【五話】『手』猫虫 ◆5G/PPtnDVU


20 名前:猫虫 ◆5G/PPtnDVU @転載は禁止[sage] 投稿日:2015/08/29(土) 19:31:17.64 ID:rKZkpF2O0 [4/40]
【手】

小学校に上がった年の夏、じいちゃんの家へ泊まりに行った時の話だ。
その夏は親戚内での祝い事があり、親戚の大半がじいちゃんの家に集まっていた。
俺は集まった親戚の子供達の中ではKという男の子と一番年が近く、その時が初対面だったにも関わらず、悪ガキ同士あっという間に仲良くなった。
俺の家族もKの家族もじいちゃんの家にしばらく泊まる事になっており、俺はそこで過ごす間は毎日Kと二人で夏の冒険ごっこに勤しんだ。

じいちゃんの家は海のすぐ近くにあり、子供の足でも徒歩2分とかからずに浜辺へ出られた。
ただ、海は砂浜の少ない岩だらけの磯で、とがった岩が多い上に潮の流れも複雑なため、泳ぐ事は禁じられていた。
その代わり干潮になると岩伝いにかなり沖の方まで行く事ができ、磯遊びには最適の場所だった。
俺達は潮だまりで魚やカニを捕まえたり、うじゃうじゃいたアメフラシを雪合戦の如く投げ合ったり、こっそり泳いでいるところを見つかって親にゲンコツをもらったりと、実に悪ガキらしく夏の海を満喫していた。

じいちゃんの家に来て四日目。
その日は大潮だったのか、これまでよりさらに沖まで岩場が顔を出していた。
俺はバケツを、Kはタモ網を片手に、海面にほんの少しだけ出ている岩を飛び石のように渡りながら未開拓の岩場へと向かって行った。
いつもは海中に没している大きな潮だまりに近付いた時、俺の前を進んでいたKが急に足を止めた。
「見ろよ、あそこ、手があるぞ!」
Kの肩越しにそちらを覗くと、潮だまりの縁から1mくらい先の水中に人間の手のような物が沈んでいた。
行ってみようぜ、と促され、俺はKに続いて潮だまりの縁を回り込み、その物体へと近付いた。

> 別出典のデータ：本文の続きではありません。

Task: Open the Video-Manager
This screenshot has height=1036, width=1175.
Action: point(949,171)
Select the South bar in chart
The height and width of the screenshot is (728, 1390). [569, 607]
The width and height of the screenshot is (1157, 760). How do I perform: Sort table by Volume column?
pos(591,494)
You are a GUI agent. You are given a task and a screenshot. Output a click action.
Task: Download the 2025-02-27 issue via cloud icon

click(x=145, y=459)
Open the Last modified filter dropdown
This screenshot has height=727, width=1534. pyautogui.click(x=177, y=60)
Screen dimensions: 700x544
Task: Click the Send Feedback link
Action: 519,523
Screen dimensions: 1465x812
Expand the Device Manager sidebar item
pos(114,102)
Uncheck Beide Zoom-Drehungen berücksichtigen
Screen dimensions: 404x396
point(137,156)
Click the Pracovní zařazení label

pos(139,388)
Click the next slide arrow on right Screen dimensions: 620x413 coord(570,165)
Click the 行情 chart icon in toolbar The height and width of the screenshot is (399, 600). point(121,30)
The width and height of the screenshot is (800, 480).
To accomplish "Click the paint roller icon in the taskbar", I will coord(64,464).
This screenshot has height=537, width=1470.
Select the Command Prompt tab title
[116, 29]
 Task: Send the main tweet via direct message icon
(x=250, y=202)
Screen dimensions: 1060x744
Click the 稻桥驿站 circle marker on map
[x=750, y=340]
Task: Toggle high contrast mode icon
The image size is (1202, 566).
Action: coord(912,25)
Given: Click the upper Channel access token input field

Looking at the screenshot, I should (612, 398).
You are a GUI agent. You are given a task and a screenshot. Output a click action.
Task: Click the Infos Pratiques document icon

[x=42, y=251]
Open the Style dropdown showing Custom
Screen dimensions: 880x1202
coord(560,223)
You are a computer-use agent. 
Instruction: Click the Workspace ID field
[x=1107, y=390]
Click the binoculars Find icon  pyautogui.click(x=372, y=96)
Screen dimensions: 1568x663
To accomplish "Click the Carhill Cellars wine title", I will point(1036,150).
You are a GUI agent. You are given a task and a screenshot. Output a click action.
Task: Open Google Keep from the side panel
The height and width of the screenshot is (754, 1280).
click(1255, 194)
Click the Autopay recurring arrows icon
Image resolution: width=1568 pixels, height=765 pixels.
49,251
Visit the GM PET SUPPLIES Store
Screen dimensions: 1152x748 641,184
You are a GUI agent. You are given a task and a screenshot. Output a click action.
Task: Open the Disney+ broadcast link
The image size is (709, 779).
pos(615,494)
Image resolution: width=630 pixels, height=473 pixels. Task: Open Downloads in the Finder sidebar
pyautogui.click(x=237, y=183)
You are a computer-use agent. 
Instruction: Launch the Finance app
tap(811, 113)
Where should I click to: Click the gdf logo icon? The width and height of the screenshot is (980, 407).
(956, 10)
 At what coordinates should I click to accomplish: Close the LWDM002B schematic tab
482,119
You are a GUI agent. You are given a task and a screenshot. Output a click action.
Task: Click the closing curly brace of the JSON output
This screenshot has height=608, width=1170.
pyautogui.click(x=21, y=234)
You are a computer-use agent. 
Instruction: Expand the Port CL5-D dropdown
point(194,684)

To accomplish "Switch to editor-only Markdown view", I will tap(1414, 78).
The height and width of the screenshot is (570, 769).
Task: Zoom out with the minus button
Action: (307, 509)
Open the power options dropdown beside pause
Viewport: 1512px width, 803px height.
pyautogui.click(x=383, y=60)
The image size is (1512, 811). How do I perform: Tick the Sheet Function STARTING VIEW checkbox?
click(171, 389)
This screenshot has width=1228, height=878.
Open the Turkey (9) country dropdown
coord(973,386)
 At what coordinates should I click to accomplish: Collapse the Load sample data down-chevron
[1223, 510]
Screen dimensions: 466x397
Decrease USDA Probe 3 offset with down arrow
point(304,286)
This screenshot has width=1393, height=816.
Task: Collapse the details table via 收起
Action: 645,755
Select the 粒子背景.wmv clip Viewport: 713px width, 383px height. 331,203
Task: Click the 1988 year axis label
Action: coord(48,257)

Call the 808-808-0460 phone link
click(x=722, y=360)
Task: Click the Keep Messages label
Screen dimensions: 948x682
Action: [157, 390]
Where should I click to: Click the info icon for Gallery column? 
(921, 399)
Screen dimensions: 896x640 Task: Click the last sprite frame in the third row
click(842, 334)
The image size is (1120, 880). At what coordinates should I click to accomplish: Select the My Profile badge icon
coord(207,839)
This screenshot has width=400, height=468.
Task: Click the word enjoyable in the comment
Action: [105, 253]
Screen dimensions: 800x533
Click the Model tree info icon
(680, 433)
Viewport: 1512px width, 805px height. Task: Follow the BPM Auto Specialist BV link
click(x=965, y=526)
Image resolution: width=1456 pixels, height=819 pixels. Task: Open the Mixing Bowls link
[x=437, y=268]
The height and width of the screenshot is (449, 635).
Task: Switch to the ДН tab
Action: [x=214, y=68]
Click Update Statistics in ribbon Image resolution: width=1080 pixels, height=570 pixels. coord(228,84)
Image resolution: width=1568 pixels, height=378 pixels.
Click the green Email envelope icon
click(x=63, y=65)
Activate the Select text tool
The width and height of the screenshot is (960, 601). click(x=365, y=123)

21 名前:猫虫 ◆5G/PPtnDVU @転載は禁止[sage] 投稿日:2015/08/29(土) 19:34:25.76 ID:rKZkpF2O0 [5/40]
その潮だまりはそれなりの深さがあり、近くまで寄っても水の屈折に邪魔されて見えにくかったが、それが人間の右手の形をしている事だけは分かった。
指を軽く曲げた形の手に10cmほどの腕が付いており、手のひらを下にする形で沈んでいるようだ。
俺達から見て、指先が左、腕の端が右を向いている状態だった。
「マネキンかなぁ」
「分っかんねーよ、もしかしたらバラバラサツジンかも」
俺達は腕の断面がどうなってるかが気になり始めた。
マネキンなら均一な肌色に見えるだろうし、もしも本物なら赤い肉と白い骨が見えるはずだ。
だが、手に一番近い位置からは断面がよく見えず、断面の方の岩場に回り込むと今度は遠くてよく見えなかった。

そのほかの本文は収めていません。